WORK TO BE COMPLETED:
Which of the lines below contain the string "SUGHRA"? Copy each one.

........

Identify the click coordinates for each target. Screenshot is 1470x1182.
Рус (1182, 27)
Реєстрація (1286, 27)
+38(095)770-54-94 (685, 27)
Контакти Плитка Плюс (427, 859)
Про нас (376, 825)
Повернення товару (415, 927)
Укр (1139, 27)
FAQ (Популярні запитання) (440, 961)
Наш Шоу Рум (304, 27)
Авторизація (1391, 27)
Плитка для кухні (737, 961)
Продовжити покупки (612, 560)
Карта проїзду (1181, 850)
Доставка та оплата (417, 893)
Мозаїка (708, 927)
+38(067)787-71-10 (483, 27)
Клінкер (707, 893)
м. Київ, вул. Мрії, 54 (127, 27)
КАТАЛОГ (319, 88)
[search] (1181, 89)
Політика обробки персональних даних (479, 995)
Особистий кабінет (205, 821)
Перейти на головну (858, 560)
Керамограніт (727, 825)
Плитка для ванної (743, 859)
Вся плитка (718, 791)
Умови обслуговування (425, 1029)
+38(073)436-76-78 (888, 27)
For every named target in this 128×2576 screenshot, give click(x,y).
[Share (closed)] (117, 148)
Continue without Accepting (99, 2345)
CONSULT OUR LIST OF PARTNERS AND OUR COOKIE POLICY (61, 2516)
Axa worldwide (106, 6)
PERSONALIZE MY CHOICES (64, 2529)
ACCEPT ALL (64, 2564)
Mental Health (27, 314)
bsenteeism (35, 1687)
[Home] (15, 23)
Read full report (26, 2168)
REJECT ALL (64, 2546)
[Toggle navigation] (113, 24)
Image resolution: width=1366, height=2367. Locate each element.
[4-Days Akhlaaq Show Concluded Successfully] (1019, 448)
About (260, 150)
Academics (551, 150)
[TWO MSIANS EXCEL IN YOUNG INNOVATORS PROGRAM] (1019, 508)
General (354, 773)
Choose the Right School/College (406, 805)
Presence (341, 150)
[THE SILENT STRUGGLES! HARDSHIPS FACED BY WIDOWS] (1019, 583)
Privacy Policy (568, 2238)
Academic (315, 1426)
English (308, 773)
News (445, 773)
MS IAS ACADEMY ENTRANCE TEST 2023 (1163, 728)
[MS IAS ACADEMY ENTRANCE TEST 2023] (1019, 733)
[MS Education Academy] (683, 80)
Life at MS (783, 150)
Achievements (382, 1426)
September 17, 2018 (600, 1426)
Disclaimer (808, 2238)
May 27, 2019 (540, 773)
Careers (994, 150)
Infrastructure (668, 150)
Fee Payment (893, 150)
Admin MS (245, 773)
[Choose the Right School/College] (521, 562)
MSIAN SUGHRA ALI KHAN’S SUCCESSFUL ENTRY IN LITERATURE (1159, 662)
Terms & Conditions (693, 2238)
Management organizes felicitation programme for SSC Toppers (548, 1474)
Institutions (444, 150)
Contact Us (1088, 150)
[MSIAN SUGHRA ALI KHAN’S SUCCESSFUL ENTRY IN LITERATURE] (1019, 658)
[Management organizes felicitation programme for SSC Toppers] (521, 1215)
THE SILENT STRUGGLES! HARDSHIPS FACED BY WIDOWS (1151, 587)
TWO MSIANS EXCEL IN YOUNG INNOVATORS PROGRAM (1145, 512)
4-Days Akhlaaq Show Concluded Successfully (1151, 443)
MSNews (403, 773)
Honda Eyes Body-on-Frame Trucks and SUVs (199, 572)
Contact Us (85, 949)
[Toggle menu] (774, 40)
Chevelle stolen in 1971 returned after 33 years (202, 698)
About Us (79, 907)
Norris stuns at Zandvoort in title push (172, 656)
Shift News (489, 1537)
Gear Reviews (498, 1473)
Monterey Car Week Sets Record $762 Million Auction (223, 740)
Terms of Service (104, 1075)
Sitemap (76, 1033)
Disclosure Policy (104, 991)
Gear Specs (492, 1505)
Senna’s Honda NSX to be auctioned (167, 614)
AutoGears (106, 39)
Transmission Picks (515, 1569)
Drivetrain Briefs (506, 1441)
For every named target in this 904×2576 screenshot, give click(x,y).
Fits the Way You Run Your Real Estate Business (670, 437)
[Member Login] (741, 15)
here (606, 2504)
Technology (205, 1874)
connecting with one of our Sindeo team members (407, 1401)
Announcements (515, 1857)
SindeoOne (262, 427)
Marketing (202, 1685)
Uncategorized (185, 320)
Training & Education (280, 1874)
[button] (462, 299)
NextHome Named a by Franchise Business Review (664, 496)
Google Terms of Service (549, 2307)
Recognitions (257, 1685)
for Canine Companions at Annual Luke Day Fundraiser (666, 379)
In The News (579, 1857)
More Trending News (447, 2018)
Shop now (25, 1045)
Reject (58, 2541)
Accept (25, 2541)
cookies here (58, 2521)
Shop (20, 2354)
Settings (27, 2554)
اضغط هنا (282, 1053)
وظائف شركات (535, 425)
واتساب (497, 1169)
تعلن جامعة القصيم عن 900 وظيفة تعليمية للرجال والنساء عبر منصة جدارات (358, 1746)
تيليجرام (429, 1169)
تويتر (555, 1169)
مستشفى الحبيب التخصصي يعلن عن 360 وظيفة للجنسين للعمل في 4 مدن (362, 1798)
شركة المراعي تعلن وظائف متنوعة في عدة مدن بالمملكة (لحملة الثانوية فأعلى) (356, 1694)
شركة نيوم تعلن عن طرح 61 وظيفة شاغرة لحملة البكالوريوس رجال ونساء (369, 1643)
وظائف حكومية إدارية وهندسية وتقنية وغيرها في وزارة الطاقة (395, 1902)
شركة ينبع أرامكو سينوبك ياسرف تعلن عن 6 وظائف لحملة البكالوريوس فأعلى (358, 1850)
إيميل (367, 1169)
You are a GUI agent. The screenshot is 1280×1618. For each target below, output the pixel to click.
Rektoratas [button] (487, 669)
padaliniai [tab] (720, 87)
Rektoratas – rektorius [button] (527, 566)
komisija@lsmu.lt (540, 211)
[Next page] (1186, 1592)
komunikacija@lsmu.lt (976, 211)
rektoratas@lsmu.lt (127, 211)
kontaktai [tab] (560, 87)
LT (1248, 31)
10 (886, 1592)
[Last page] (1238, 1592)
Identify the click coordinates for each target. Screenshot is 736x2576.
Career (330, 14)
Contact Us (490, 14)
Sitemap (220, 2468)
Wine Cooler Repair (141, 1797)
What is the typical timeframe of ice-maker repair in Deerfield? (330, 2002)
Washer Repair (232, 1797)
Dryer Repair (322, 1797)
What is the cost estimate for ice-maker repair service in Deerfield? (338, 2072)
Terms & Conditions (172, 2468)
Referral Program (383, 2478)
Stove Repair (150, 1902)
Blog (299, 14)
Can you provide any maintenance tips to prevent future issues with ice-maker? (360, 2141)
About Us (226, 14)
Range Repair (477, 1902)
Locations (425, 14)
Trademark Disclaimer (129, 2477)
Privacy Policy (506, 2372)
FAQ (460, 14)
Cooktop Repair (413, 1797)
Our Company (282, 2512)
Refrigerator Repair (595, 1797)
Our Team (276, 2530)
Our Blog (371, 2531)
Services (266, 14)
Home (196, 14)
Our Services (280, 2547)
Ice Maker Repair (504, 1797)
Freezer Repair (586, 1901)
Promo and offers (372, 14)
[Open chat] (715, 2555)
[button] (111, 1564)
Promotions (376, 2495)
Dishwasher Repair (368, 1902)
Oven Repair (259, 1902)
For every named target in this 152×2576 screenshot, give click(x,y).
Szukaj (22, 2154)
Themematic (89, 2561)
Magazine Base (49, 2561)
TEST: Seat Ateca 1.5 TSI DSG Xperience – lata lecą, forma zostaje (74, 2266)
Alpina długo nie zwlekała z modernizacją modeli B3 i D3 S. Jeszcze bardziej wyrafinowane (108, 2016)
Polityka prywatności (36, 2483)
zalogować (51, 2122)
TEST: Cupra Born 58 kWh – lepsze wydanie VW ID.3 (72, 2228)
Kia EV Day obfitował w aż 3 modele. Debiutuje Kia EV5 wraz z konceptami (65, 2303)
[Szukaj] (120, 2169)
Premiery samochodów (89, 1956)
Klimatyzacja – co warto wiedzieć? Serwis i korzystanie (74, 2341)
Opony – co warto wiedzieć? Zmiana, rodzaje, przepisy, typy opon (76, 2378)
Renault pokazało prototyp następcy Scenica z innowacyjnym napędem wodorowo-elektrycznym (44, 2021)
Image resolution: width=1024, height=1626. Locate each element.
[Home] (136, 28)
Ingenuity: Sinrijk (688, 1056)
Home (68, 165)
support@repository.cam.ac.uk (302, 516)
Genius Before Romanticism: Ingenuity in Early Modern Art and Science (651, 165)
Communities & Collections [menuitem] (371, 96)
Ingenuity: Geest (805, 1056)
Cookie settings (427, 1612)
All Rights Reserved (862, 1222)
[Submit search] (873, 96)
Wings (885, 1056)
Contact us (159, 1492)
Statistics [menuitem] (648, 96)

........

TASK SOLUTION:
MSIAN SUGHRA ALI KHAN’S SUCCESSFUL ENTRY IN LITERATURE (1159, 662)
[MSIAN SUGHRA ALI KHAN’S SUCCESSFUL ENTRY IN LITERATURE] (1019, 658)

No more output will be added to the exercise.